<<<<
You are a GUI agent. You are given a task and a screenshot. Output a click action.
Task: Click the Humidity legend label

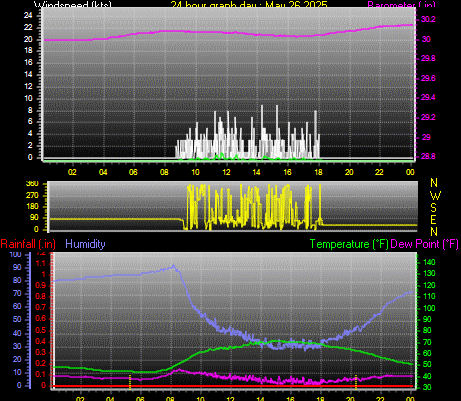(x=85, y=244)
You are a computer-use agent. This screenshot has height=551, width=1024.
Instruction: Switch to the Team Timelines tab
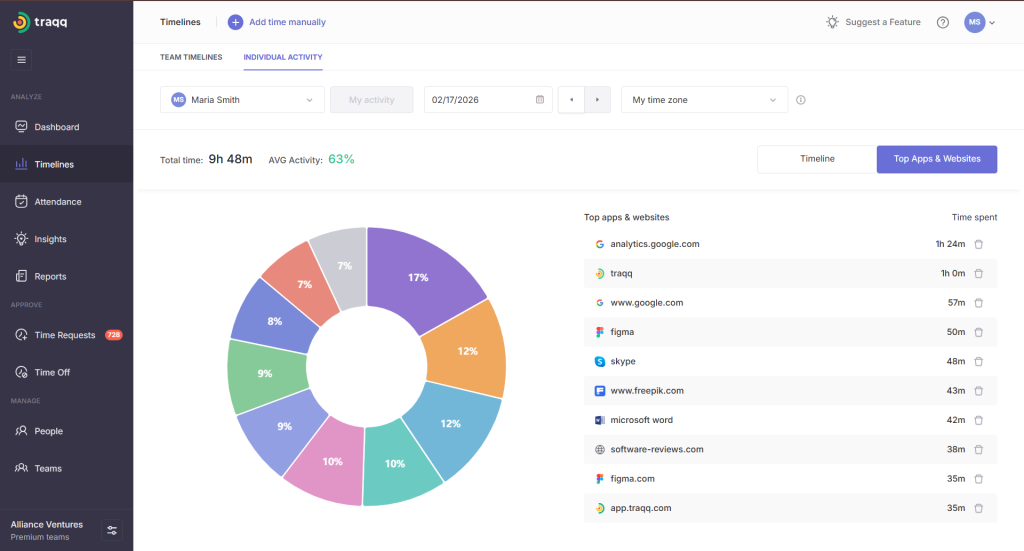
>>>>
[EXERCISE PROMPT]: Leave the pictures out and transcribe the remaining material exactly.

[ANSWER BOX]:
You are a GUI agent. You are given a task and a screenshot. Output a click action.
Task: Click the Humidity legend label

(x=85, y=244)
You are a computer-use agent. This screenshot has height=551, width=1024.
Instruction: Switch to the Team Timelines tab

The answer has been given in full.